(Saved data entries)
··········

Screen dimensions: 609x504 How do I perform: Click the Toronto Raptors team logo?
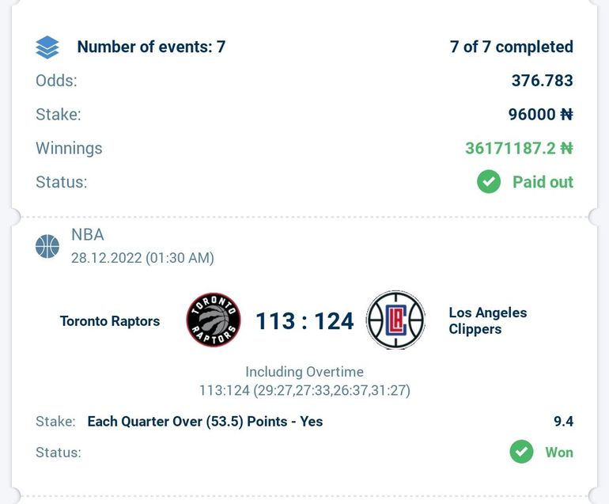pyautogui.click(x=213, y=320)
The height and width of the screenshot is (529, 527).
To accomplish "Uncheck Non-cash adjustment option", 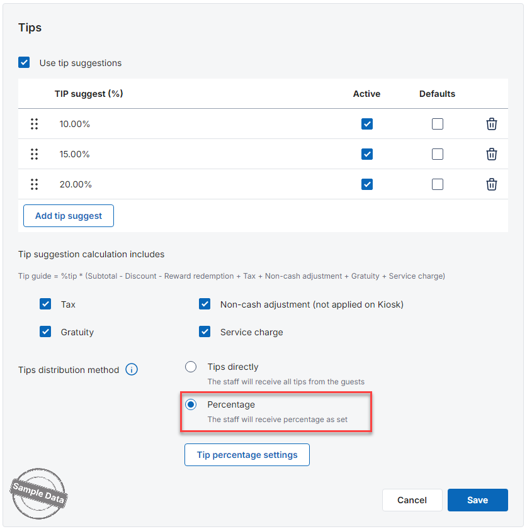I will click(x=205, y=304).
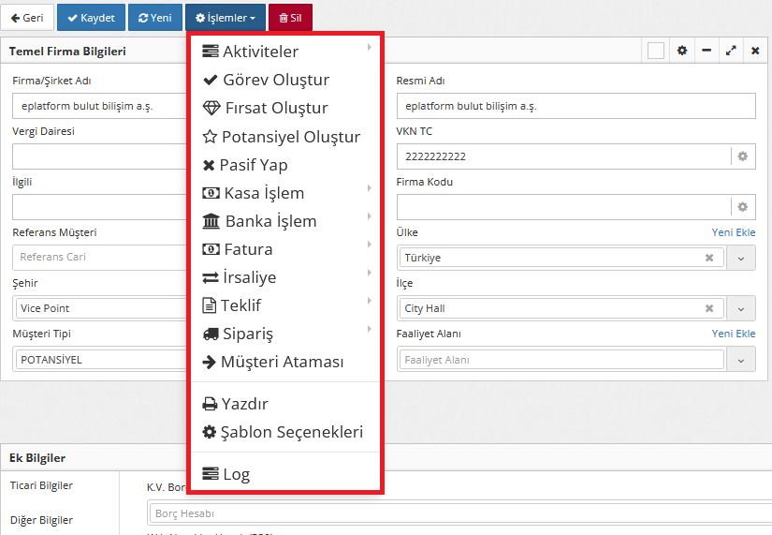772x535 pixels.
Task: Click the Yazdır printer icon
Action: (211, 405)
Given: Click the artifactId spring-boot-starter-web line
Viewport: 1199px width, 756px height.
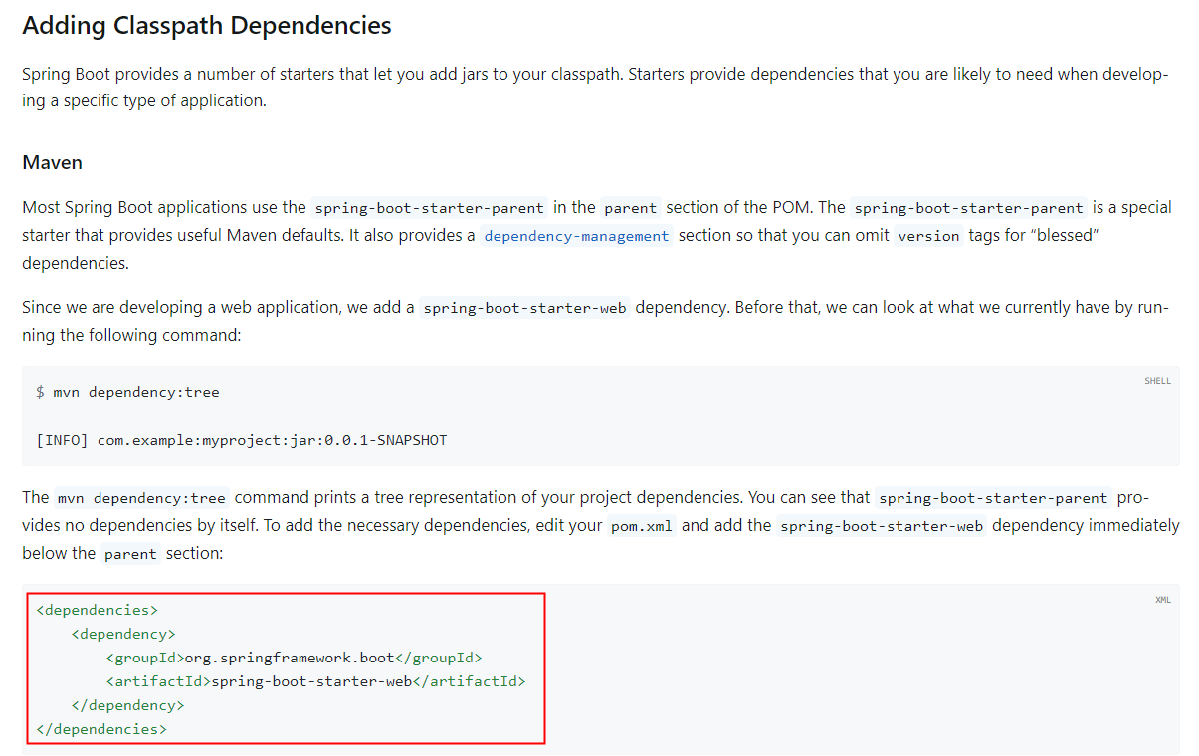Looking at the screenshot, I should (315, 681).
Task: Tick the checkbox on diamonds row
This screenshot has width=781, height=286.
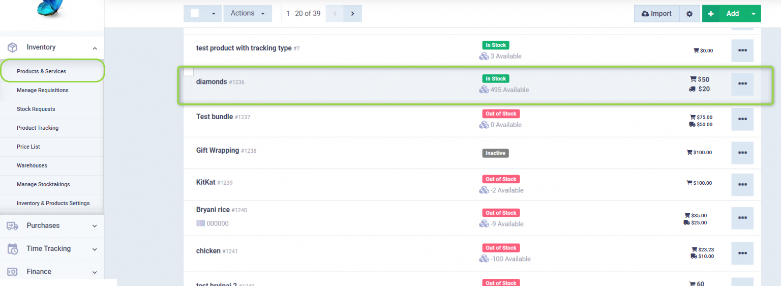Action: tap(189, 72)
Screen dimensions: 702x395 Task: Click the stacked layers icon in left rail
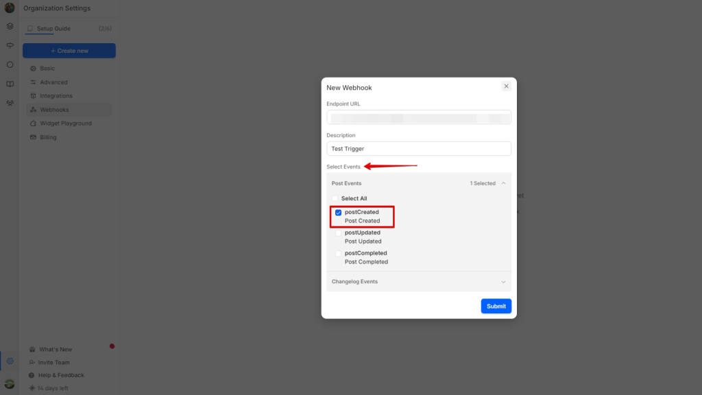pos(10,26)
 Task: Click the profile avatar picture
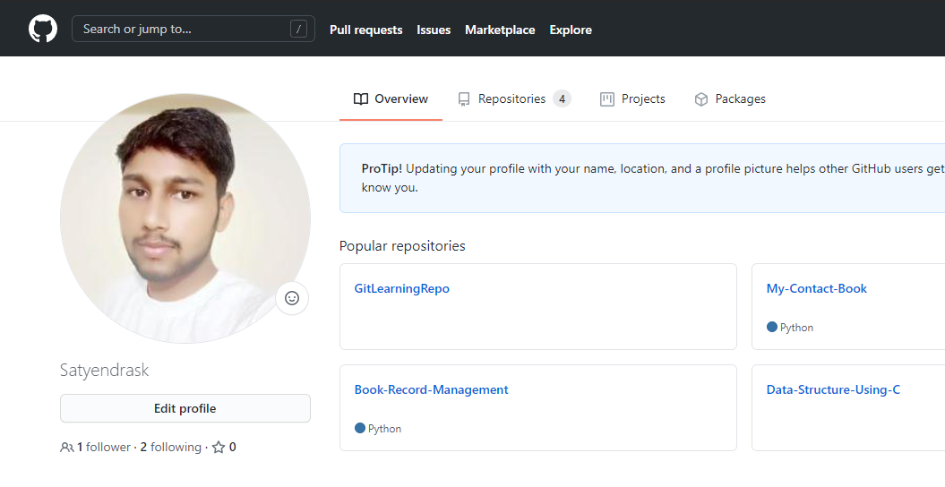pyautogui.click(x=185, y=218)
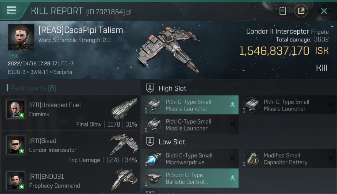The width and height of the screenshot is (337, 194).
Task: Close the kill report window
Action: (x=324, y=11)
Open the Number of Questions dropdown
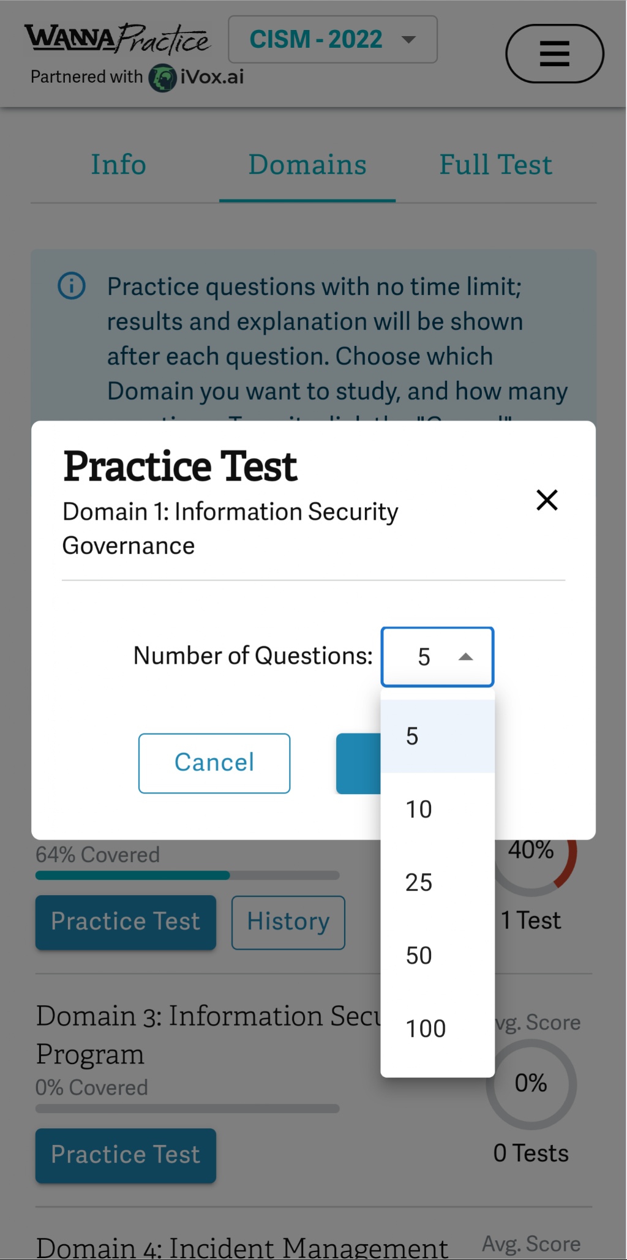 437,657
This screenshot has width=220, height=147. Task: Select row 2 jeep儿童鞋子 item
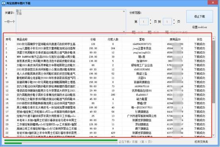108,48

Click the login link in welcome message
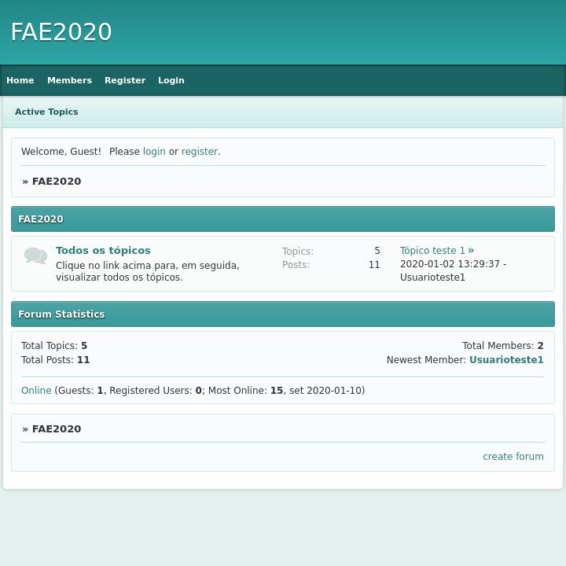(x=154, y=152)
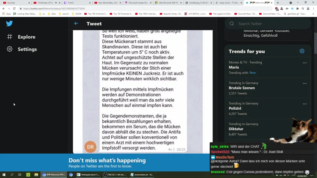Open the Explore hashtag icon
Screen dimensions: 317x178
pos(9,37)
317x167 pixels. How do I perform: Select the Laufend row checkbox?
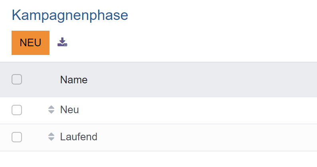point(17,137)
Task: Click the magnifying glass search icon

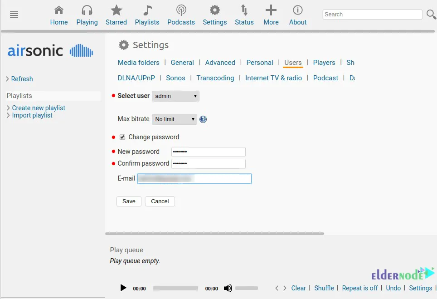Action: click(431, 15)
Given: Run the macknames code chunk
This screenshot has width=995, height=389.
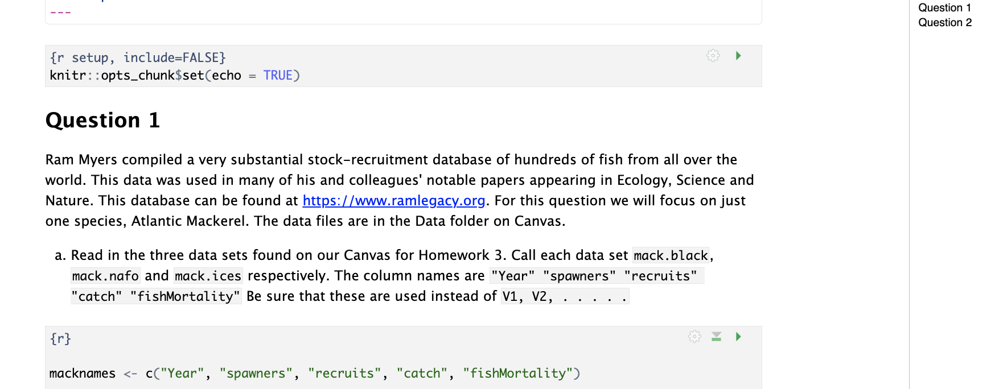Looking at the screenshot, I should click(738, 337).
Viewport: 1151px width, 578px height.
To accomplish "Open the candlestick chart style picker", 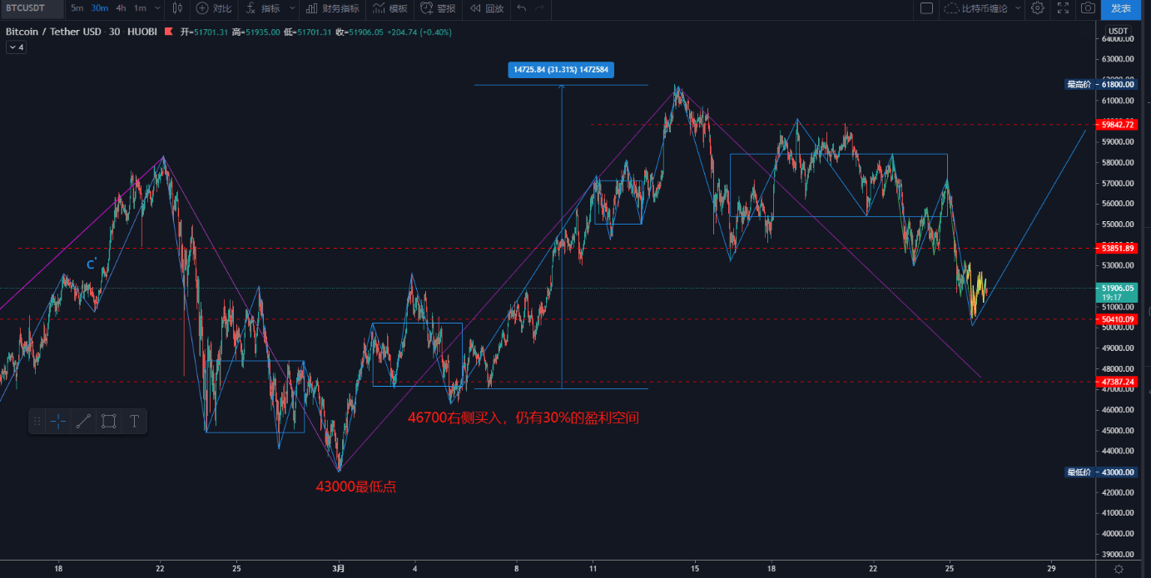I will click(177, 8).
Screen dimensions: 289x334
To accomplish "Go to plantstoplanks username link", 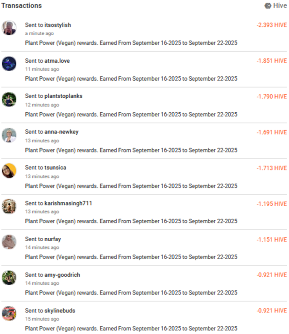I will coord(63,96).
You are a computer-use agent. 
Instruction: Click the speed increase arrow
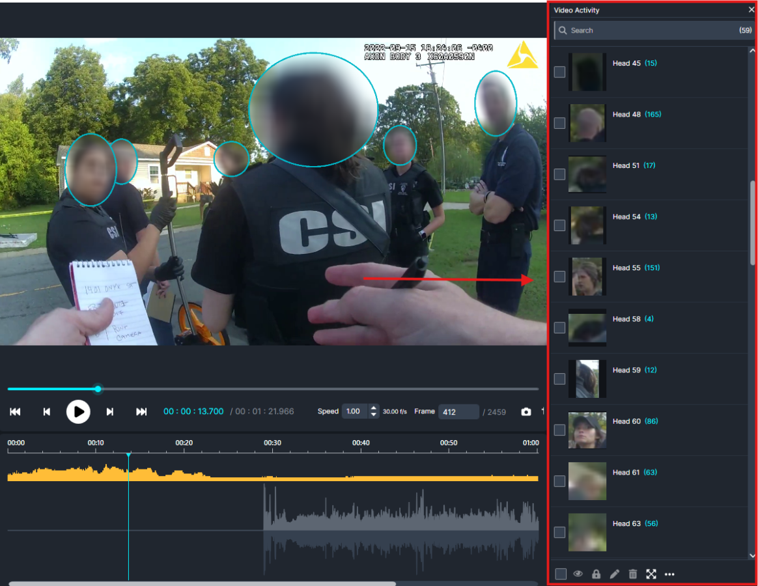(372, 407)
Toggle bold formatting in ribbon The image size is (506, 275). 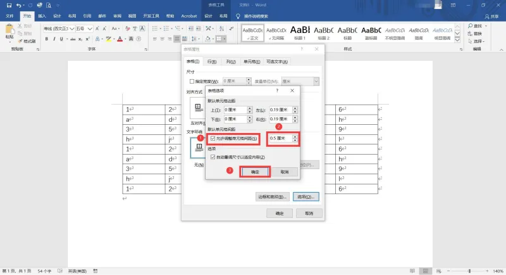[46, 39]
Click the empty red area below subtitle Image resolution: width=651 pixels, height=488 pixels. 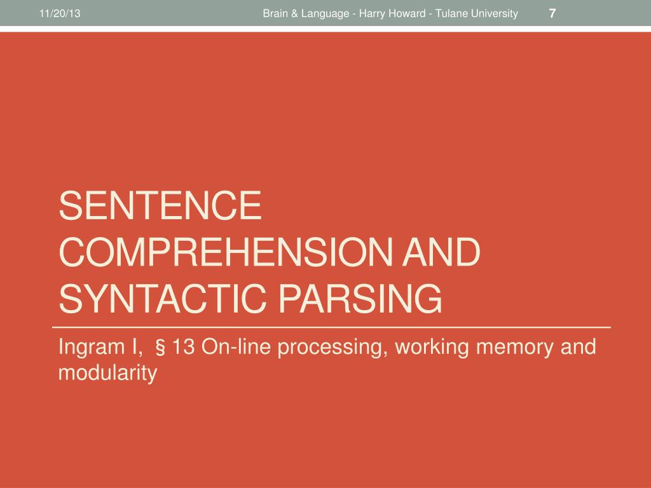tap(326, 436)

··········

[What is expected] Check each line above for the string "Given" and copy the ones that have it.

[Result of the exercise]
Given: Click the artifactId spring-boot-starter-web line
Given: Run the macknames code chunk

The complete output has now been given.